Identifying opportunity is a crucial step in changing and growing your business. Your customers can help you grow, both through their actions and their feedback.

“Your most unhappy customers are your greatest source of learning.” – Bill Gates

Here’s what customer-centricity is in the simplest terms: It’s listening and learning. It’s leveraging information and knowledge about your customer for business action. Actions that put the customer first and delight them so they return and help spread your message. Customer-centricity is an organizational discipline, not an individual discipline.

Some companies struggle to make time to listen to their customers. Others can find it difficult to take the right action.

The path to customer-centricity is doing both – listening to and acting on what customers say.

It may help to think of it as a matrix –

No alt text provided for this image

Customer-Centricity: If you listen to customers and act on that feedback, their problems and pain points become opportunities. If you’re the first to address these opportunities, you gain a competitive advantage. But, that doesn’t mean you stop listening and acting. Stay disciplined and build the capacity to be even more customer-centric.

Chaos: All businesses must be profit-oriented. However, when a company takes action without first listening and knowing its customer, understanding their journey, or uncovering how a change might affect them, there is chaos and a waste of resources.

Cautious: On the opposite end of this spectrum is listening without action. There needs to be balance. At some point, listening and learning has diminishing returns. You need to apply that knowledge through action – then you can learn from that action.

Crashing: It may go without saying, but if you’re not listening and you’re not taking new action, your business path is a downward spiral.

Hopefully, you now have a good sense of what quadrant your business is in. And, more importantly, how to get to the upper right…or further up and to the right.

We believe any customer listening or market research program should motivate action. Sometimes it’s by uncovering new ground, building alignment, building confidence in an idea, or leveraging data to build KPIs and motivate teams.

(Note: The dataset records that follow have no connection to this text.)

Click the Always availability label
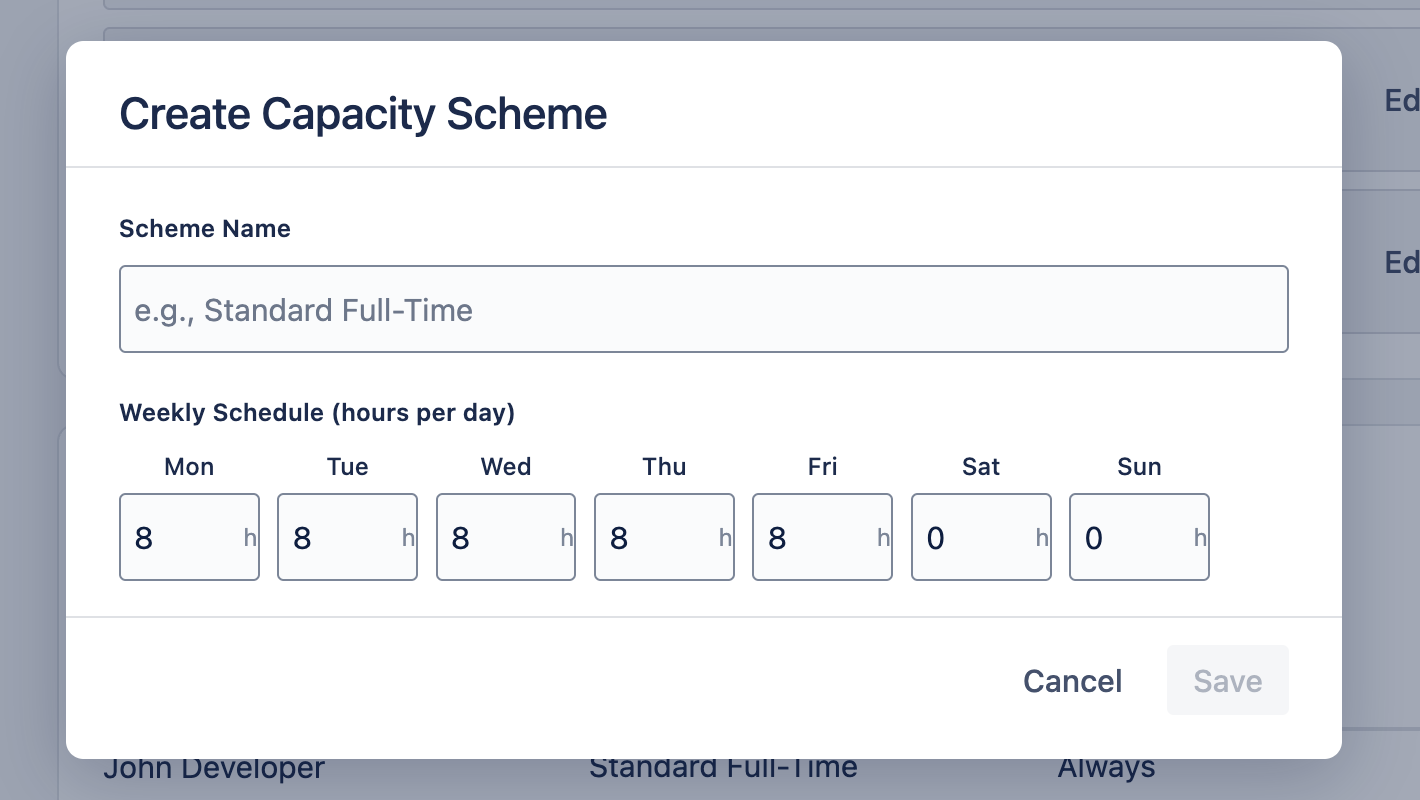Viewport: 1420px width, 800px height. [1106, 766]
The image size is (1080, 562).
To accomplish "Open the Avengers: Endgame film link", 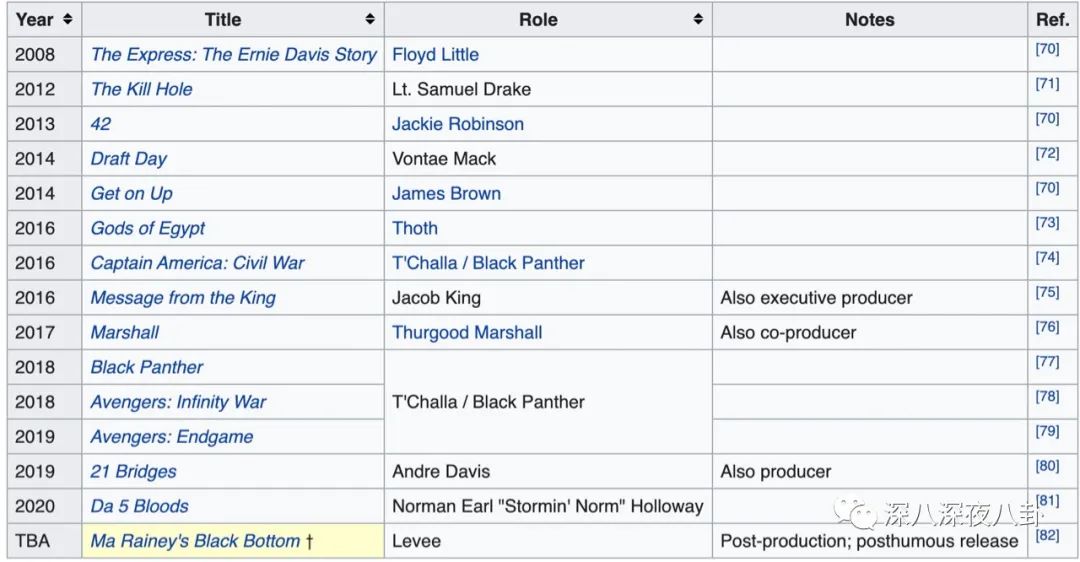I will coord(171,437).
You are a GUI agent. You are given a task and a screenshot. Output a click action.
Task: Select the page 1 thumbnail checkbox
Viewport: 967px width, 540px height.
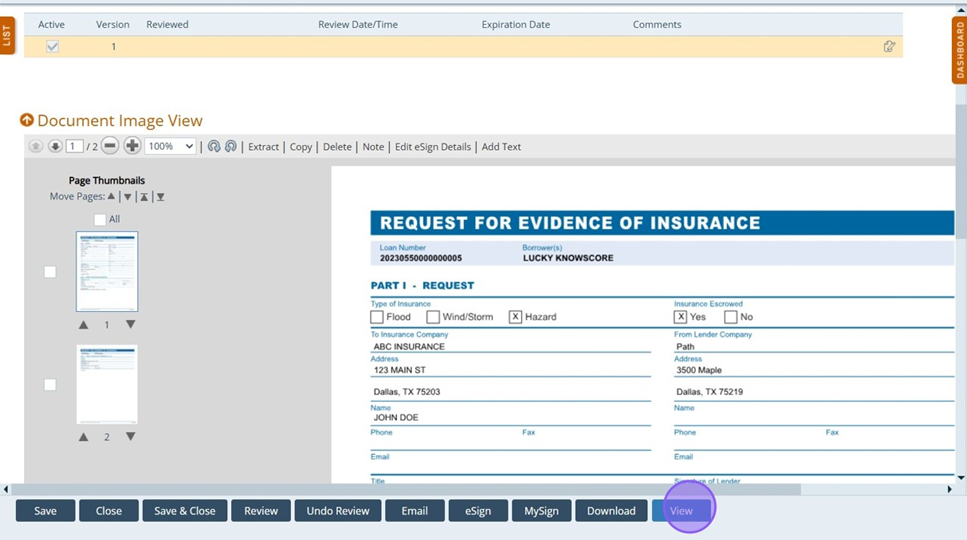[50, 272]
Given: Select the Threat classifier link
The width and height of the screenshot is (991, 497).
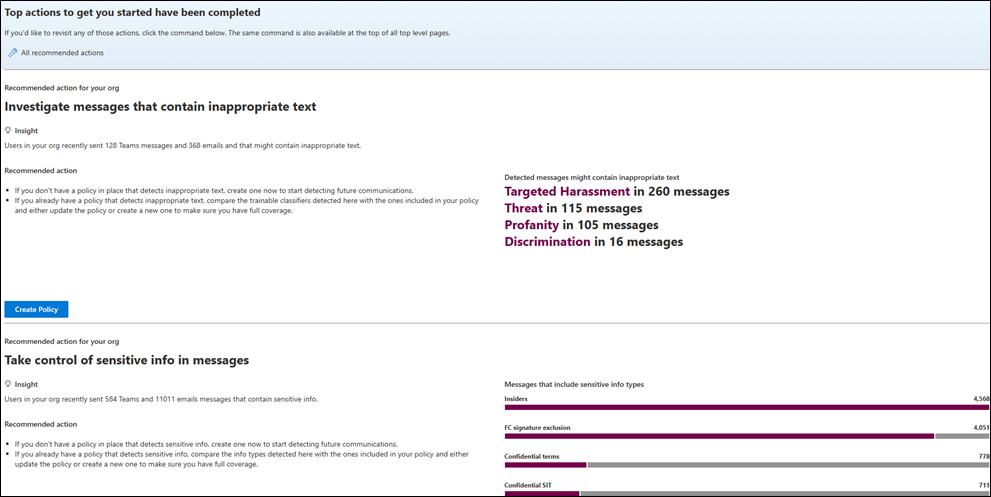Looking at the screenshot, I should pos(523,208).
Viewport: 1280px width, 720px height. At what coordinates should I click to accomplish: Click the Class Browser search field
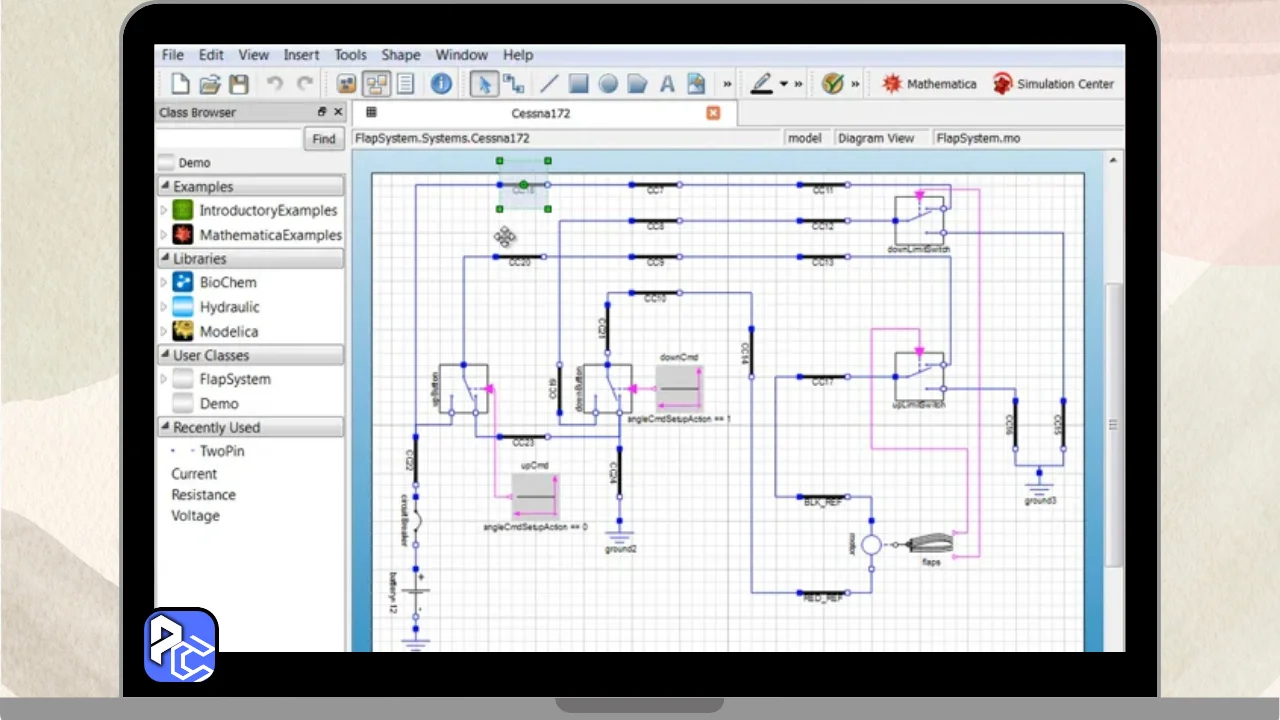click(229, 139)
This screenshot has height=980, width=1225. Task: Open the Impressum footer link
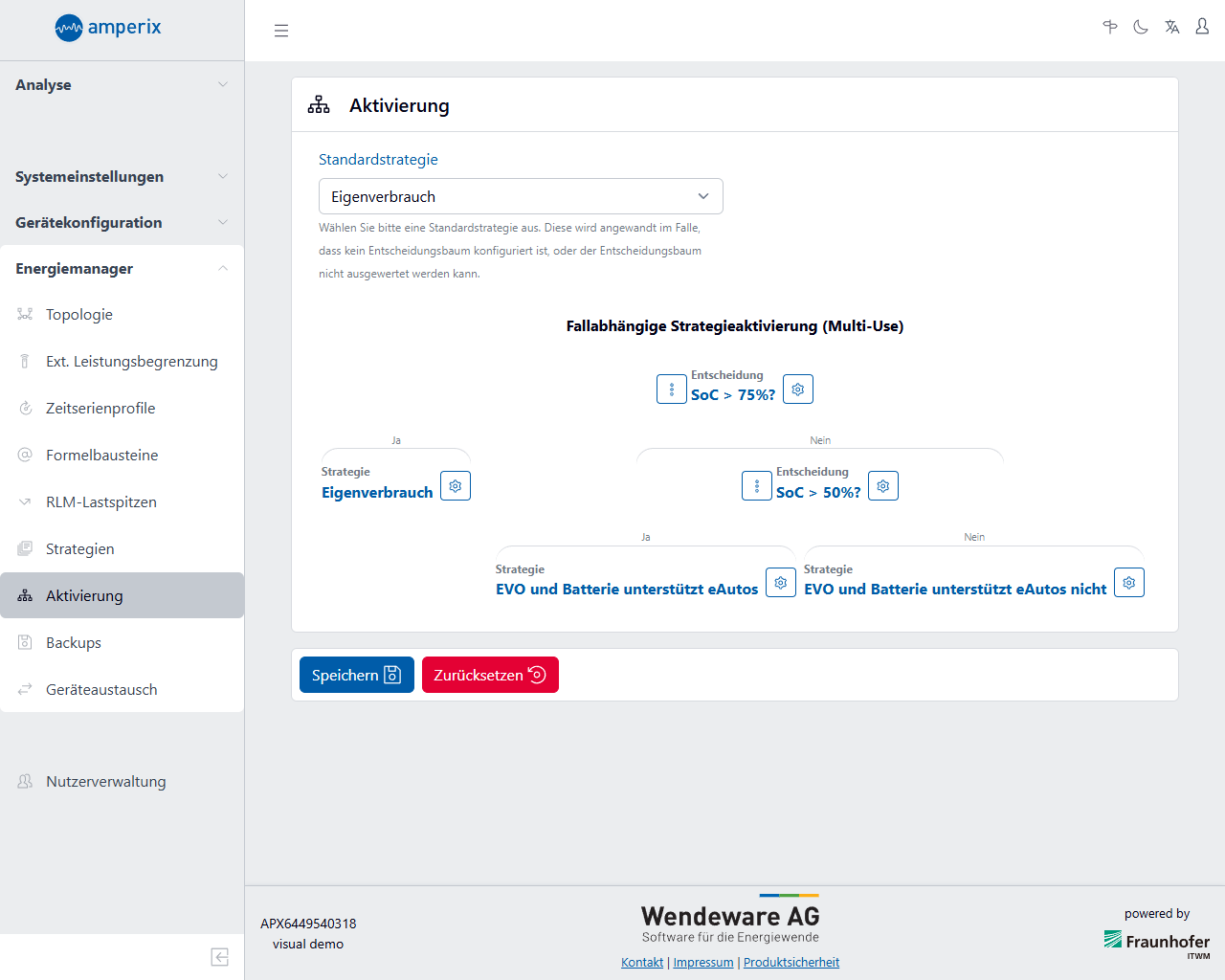click(x=703, y=962)
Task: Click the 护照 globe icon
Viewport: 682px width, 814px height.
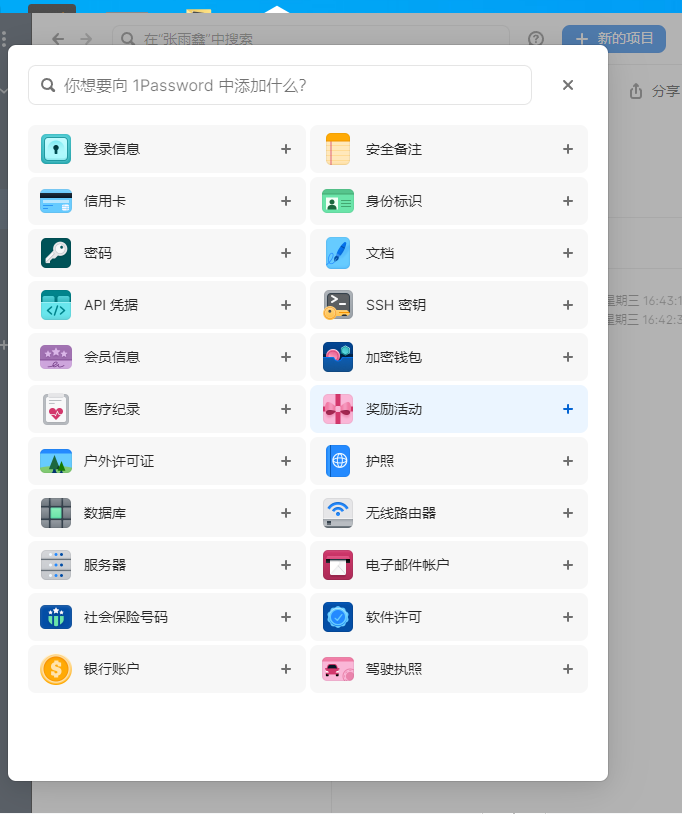Action: (338, 461)
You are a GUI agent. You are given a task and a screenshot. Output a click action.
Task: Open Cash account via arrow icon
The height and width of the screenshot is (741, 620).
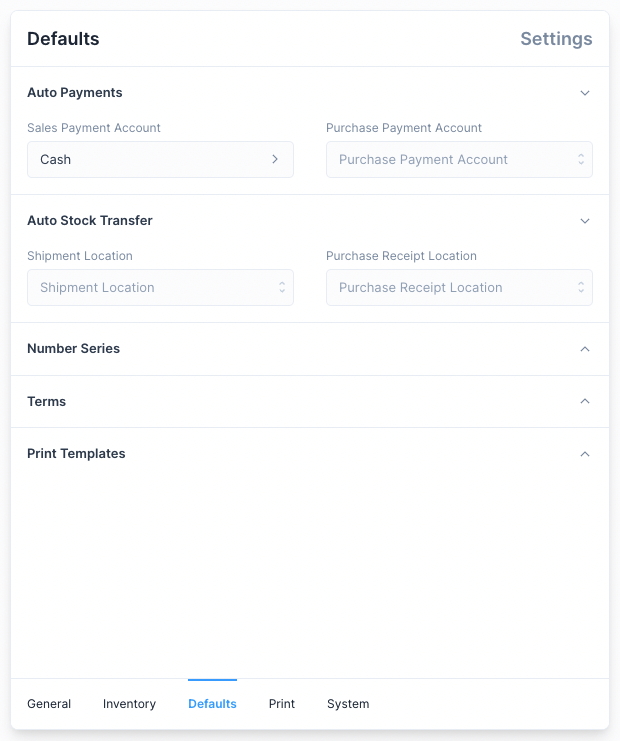click(275, 159)
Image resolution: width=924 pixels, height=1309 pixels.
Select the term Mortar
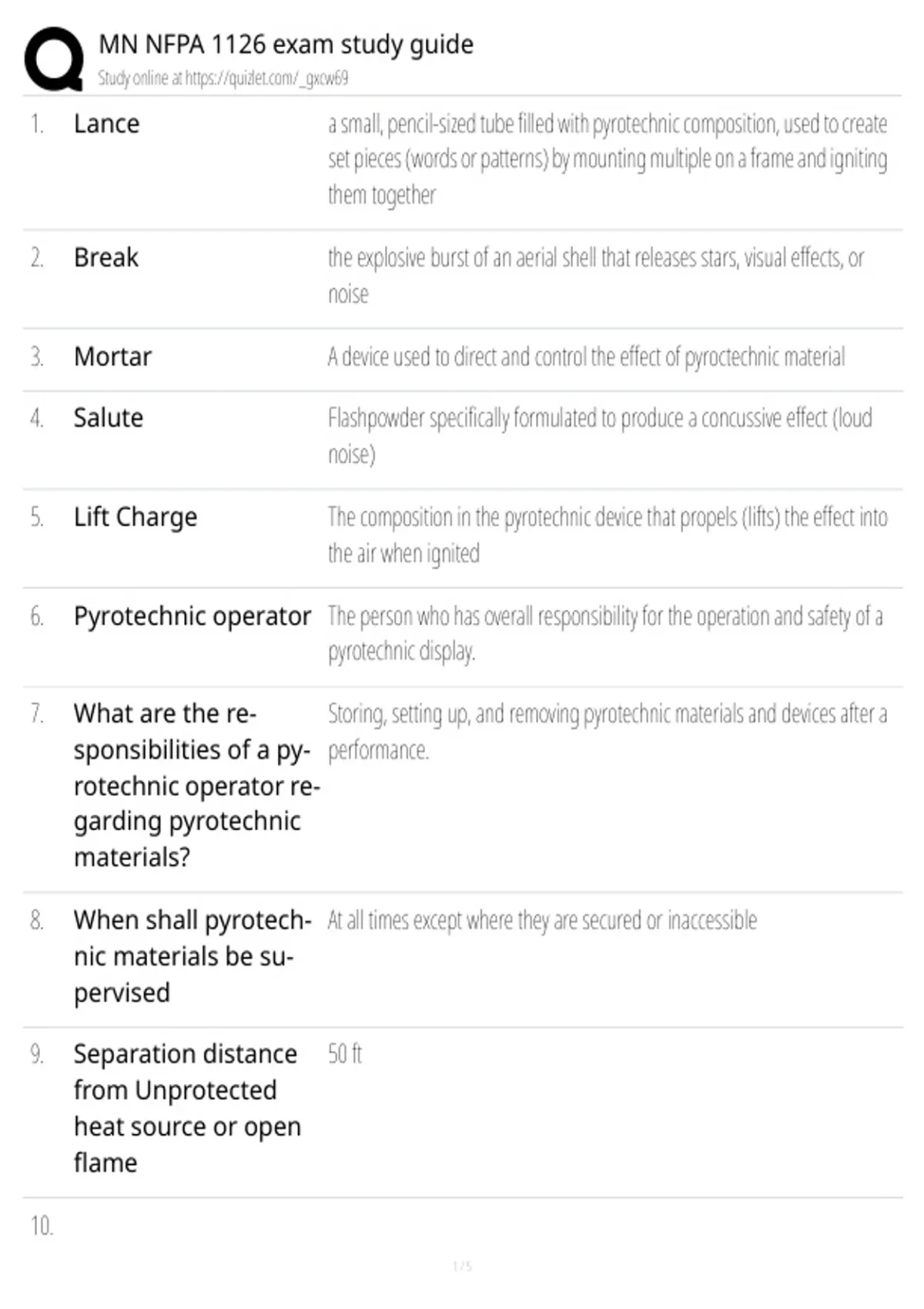pos(112,357)
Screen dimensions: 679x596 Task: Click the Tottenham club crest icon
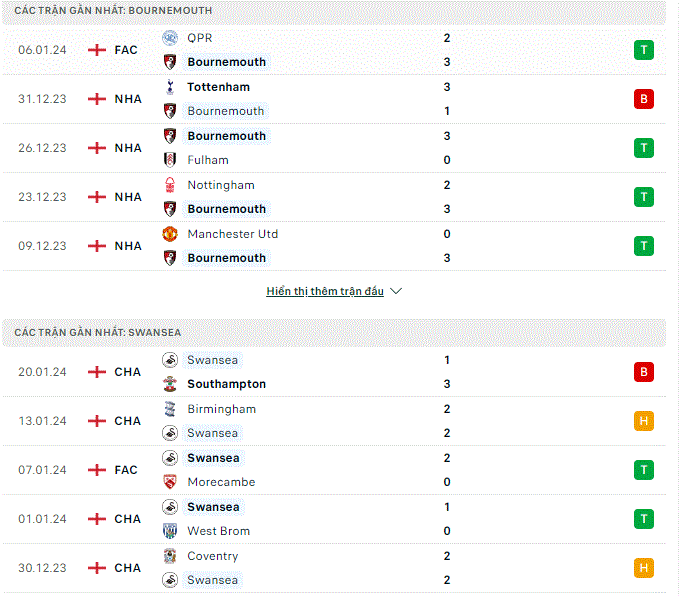pyautogui.click(x=170, y=87)
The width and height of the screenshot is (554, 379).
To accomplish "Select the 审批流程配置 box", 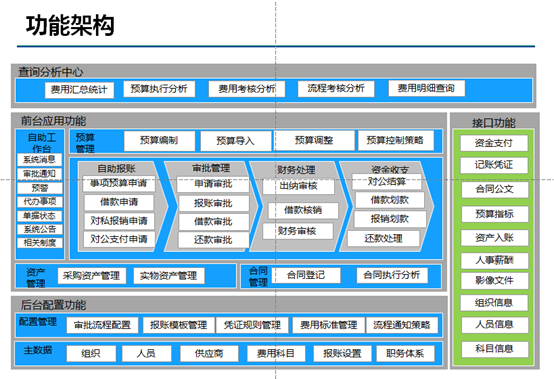I will [102, 325].
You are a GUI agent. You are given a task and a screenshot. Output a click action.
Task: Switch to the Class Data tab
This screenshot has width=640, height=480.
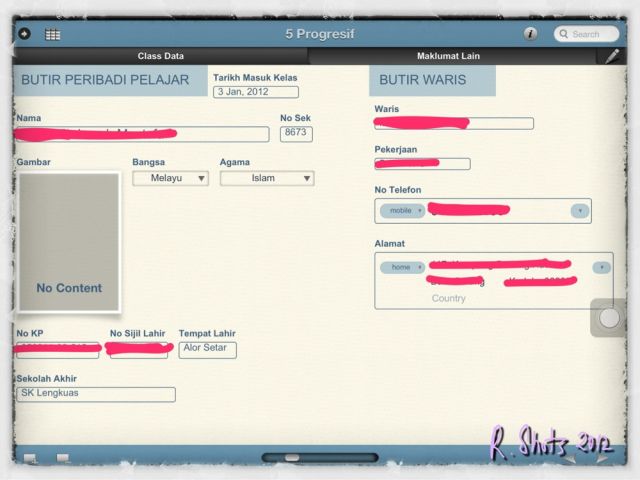[x=160, y=56]
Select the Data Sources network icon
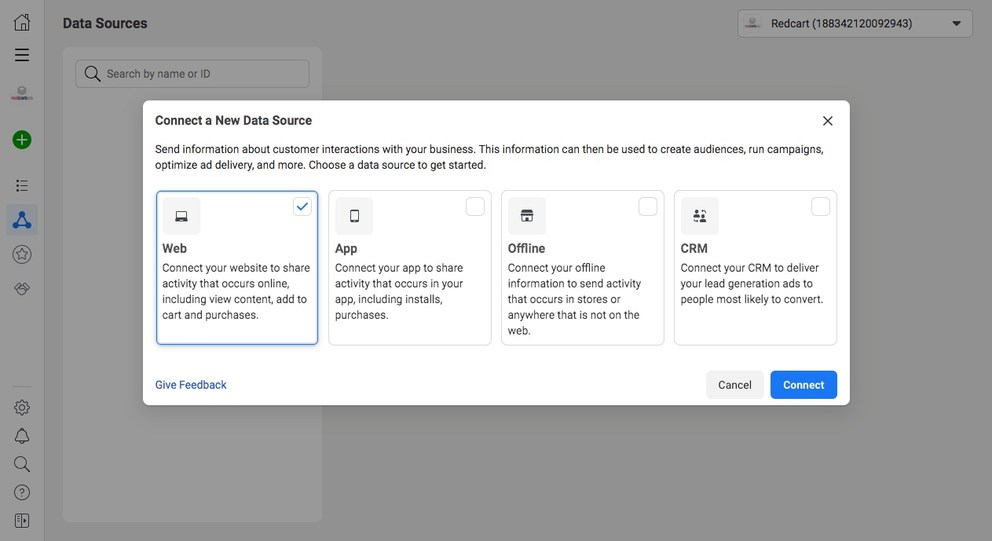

There are four ways we often talk about that help organizations begin the process of becoming more customer-centric. They are:

  1. Constantly Gather Information. The more you know about your customers, the better you can anticipate needs and opportunities. Of course gathering the data is only part of it. Knowing how to use it is the other part.
  2. Get Embedded in Their Strategy. To forge a deeper relationship, focus on how your product/service is part of your customer’s life. Make them the hero. How does your strategy support your customer’s strategy?
  3. Emphasize Customer Retention. It’s always easier and less expensive to sell to existing customers. Leverage research and data to monitor customer retention and identify areas at risk or opportunities for building deeper loyalty.
  4. Debrief After Customer Engagements. Anytime you or someone on your team (i.e. sales) has interactions with customers, there’s an opportunity to learn, formulate new questions, and to be honest about strengths and weaknesses. Build this rhythm of reflection into your organization.

When it comes to leveraging customer data to uncover new opportunities, there are two different approaches – the candlelight and flashlight approach.

  • The candlelight approach is a systematized, ongoing program that collects customer feedback. This typically looks like a voice of the customer program, a robust CRM program, or ongoing customer satisfaction and tracking research. With these programs you can obtain glimpses into what’s happening with the business, in the market, and with consumer perception. They also help to create a culture of customer-centricity.
  • However, there may be many areas of the business where you may need to shine a light on the problem to uncover new opportunity. This is the flashlight approach, and it typically involves a more focused research initiative – often custom – that looks at a specific problem or area of the business in depth.

If you’re looking to put the customer first while identifying opportunities for your brand, here are some specific types of research to consider:

  • Brand equity assessment
  • Competitive intelligence
  • Market/category structure
  • Consumer/shopper segmentation
  • Habits & practices, attitudes, usage
  • Journey mapping
  • Customer Satisfaction

Customer-centricity has become the new competitive advantage in today’s increasingly complex and globalized world. Developing the right systems, processes, and partners for putting the customer at the center of every decision will put your team and your company at a significant advantage for success. Working with the right partner will help you create a clear link to value creation by defining the outcomes that really matter, analyzing historical performance of satisfied and dissatisfied customers, and focusing on customer satisfaction issues with the highest payouts. This requires discipline and patience, but the result will be early wins that will build confidence within the organization and momentum to innovate further.